[Word and element pointing entries]
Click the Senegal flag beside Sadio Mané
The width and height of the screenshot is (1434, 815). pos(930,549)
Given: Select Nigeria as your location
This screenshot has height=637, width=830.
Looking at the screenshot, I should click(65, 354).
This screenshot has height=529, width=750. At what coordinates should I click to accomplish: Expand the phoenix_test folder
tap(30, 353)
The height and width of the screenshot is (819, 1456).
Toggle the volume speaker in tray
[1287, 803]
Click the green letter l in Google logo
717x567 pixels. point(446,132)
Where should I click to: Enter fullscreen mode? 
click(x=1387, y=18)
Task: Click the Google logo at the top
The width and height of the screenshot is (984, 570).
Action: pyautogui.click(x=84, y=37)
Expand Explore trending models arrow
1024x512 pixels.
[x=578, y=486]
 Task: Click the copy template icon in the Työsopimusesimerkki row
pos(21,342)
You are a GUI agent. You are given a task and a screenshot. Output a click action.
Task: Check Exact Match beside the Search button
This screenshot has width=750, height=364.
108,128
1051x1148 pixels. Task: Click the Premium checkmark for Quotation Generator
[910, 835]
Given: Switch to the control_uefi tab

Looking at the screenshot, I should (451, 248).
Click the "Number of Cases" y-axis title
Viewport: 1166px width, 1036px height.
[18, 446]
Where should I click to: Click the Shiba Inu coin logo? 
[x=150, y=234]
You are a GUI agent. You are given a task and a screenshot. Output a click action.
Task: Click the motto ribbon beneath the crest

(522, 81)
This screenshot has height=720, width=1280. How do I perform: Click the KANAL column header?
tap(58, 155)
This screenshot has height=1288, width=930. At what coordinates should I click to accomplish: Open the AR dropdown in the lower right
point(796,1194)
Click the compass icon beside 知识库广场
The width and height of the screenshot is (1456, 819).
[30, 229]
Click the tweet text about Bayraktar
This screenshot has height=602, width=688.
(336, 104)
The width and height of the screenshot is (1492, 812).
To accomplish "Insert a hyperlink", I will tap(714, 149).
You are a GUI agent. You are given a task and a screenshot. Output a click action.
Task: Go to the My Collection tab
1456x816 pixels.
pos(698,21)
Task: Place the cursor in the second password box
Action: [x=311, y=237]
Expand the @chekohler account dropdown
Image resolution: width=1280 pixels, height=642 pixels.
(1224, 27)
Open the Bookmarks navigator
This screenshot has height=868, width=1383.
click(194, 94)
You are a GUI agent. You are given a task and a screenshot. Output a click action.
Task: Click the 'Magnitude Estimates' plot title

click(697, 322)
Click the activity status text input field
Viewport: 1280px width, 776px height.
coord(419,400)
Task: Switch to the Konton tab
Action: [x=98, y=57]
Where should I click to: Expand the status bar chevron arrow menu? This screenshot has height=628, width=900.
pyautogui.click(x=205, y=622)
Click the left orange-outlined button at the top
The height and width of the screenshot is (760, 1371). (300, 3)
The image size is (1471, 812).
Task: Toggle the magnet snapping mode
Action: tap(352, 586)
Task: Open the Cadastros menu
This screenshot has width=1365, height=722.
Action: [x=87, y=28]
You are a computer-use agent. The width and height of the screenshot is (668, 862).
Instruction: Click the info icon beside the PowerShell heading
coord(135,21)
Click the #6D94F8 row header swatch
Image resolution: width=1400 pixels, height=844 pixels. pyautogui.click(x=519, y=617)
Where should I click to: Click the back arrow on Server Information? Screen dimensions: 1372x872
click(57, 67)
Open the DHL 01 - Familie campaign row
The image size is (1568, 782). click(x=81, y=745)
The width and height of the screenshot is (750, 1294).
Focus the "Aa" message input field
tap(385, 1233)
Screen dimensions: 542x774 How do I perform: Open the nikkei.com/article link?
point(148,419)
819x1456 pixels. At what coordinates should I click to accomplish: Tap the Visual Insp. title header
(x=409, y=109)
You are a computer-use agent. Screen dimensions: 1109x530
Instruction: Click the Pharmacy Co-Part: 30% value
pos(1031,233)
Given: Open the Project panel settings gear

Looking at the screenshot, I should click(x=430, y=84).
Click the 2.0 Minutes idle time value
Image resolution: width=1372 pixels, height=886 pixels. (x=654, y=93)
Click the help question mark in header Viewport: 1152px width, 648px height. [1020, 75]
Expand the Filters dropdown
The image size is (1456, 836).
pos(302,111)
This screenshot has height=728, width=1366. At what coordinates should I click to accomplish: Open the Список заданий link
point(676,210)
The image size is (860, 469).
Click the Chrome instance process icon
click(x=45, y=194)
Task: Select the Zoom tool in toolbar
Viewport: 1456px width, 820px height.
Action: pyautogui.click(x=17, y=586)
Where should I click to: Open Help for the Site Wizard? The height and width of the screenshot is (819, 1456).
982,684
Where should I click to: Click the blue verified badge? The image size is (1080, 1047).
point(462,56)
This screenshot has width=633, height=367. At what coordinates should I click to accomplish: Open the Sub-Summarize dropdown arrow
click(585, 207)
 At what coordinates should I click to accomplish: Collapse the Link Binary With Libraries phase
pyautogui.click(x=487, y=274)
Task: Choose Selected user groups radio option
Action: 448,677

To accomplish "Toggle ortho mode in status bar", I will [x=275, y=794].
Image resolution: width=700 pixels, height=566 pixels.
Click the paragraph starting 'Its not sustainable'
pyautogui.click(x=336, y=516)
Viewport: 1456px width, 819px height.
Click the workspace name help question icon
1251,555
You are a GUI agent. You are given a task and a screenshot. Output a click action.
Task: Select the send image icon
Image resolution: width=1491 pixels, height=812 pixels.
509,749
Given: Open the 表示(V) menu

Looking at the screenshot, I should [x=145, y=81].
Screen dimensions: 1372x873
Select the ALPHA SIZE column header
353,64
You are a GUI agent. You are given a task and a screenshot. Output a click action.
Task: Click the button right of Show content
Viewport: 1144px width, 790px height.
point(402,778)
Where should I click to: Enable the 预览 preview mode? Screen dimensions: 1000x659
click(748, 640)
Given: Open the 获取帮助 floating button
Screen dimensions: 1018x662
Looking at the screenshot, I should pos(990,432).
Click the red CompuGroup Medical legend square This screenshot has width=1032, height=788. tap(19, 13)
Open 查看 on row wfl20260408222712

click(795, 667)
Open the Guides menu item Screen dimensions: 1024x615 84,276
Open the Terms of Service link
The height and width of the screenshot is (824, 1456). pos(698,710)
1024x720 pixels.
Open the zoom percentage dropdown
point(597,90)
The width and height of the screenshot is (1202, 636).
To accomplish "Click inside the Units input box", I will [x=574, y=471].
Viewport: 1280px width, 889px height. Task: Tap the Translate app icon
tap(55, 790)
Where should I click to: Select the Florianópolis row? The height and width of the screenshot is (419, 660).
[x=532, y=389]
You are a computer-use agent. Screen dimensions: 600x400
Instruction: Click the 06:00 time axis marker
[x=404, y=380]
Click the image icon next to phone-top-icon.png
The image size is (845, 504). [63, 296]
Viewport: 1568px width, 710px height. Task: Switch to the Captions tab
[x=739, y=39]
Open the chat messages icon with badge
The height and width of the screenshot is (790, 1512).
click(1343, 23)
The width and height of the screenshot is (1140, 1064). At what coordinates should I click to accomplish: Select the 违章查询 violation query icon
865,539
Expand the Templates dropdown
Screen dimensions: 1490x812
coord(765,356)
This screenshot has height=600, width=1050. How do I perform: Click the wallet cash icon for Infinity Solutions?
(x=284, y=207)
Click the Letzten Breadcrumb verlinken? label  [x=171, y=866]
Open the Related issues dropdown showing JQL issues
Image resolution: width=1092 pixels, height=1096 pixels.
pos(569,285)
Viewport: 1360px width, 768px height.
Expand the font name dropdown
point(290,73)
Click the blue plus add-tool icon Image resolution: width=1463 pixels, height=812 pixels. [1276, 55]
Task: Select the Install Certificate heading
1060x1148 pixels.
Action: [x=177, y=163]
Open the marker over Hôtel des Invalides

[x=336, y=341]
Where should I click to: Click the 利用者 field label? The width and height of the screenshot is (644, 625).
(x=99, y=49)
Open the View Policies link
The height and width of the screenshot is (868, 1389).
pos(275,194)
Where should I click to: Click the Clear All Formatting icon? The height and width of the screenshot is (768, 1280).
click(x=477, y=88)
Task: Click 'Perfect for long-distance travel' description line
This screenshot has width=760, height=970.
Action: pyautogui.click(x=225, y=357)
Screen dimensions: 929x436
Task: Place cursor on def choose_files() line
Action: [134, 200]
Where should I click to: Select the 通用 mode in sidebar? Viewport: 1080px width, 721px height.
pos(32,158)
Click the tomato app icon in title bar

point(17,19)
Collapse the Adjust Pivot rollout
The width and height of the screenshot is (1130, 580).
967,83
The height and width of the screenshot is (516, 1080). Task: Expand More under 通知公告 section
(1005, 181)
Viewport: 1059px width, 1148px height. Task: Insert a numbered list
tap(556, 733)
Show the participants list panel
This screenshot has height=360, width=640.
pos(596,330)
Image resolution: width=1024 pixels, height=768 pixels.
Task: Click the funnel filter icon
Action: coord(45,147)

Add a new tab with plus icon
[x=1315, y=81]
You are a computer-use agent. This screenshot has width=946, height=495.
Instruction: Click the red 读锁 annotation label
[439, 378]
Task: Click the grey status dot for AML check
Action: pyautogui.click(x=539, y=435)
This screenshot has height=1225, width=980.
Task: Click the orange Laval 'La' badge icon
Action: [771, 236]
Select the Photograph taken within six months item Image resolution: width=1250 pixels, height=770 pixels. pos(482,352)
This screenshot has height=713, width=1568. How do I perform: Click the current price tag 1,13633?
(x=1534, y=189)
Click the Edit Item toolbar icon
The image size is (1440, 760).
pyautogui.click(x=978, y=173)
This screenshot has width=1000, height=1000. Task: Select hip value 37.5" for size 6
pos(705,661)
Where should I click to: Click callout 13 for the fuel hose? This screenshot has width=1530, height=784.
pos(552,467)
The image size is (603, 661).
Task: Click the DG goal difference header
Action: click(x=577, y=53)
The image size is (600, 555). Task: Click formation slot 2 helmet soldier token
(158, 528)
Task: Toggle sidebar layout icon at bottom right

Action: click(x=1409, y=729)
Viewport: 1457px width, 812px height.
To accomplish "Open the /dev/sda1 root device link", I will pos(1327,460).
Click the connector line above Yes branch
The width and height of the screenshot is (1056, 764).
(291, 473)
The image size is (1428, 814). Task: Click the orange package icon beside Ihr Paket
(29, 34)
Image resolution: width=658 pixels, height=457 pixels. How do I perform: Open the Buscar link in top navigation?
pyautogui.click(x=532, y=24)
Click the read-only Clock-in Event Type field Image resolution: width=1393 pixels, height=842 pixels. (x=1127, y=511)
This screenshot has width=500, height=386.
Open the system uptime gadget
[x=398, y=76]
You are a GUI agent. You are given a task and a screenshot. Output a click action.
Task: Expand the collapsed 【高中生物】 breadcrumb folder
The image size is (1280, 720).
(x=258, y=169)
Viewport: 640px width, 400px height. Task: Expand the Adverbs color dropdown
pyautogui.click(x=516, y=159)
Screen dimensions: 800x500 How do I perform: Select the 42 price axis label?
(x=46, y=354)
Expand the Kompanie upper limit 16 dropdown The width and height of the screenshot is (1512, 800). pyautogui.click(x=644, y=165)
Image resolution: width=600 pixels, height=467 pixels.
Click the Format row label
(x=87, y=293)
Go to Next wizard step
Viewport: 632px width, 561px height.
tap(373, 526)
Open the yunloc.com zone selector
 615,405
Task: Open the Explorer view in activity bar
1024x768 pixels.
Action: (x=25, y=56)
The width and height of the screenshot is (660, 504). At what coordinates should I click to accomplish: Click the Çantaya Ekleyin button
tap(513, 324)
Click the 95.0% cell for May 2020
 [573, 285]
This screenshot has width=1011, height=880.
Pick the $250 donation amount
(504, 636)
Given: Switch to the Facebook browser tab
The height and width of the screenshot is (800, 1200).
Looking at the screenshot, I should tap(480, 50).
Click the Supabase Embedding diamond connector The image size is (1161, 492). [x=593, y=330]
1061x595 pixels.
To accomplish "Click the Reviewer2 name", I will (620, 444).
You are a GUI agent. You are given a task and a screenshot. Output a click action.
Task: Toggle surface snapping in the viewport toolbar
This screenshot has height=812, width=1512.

● TASK STATEMENT
Convert the part of the data that runs from its first line through the line containing "pos(21,342)" into a JSON list of strings, one string per line, omitting any blank lines.

● OUTPUT FOR THIS TASK
[
  "Click the Senegal flag beside Sadio Mané",
  "The width and height of the screenshot is (1434, 815). pos(930,549)",
  "Given: Select Nigeria as your location",
  "This screenshot has height=637, width=830.",
  "Looking at the screenshot, I should click(65, 354).",
  "This screenshot has height=529, width=750. At what coordinates should I click to accomplish: Expand the phoenix_test folder",
  "tap(30, 353)",
  "The height and width of the screenshot is (819, 1456).",
  "Toggle the volume speaker in tray",
  "[1287, 803]",
  "Click the green letter l in Google logo",
  "717x567 pixels. point(446,132)",
  "Where should I click to: Enter fullscreen mode? ",
  "click(x=1387, y=18)",
  "Task: Click the Google logo at the top",
  "The width and height of the screenshot is (984, 570).",
  "Action: pyautogui.click(x=84, y=37)",
  "Expand Explore trending models arrow",
  "1024x512 pixels.",
  "[x=578, y=486]",
  " Task: Click the copy template icon in the Työsopimusesimerkki row",
  "pos(21,342)"
]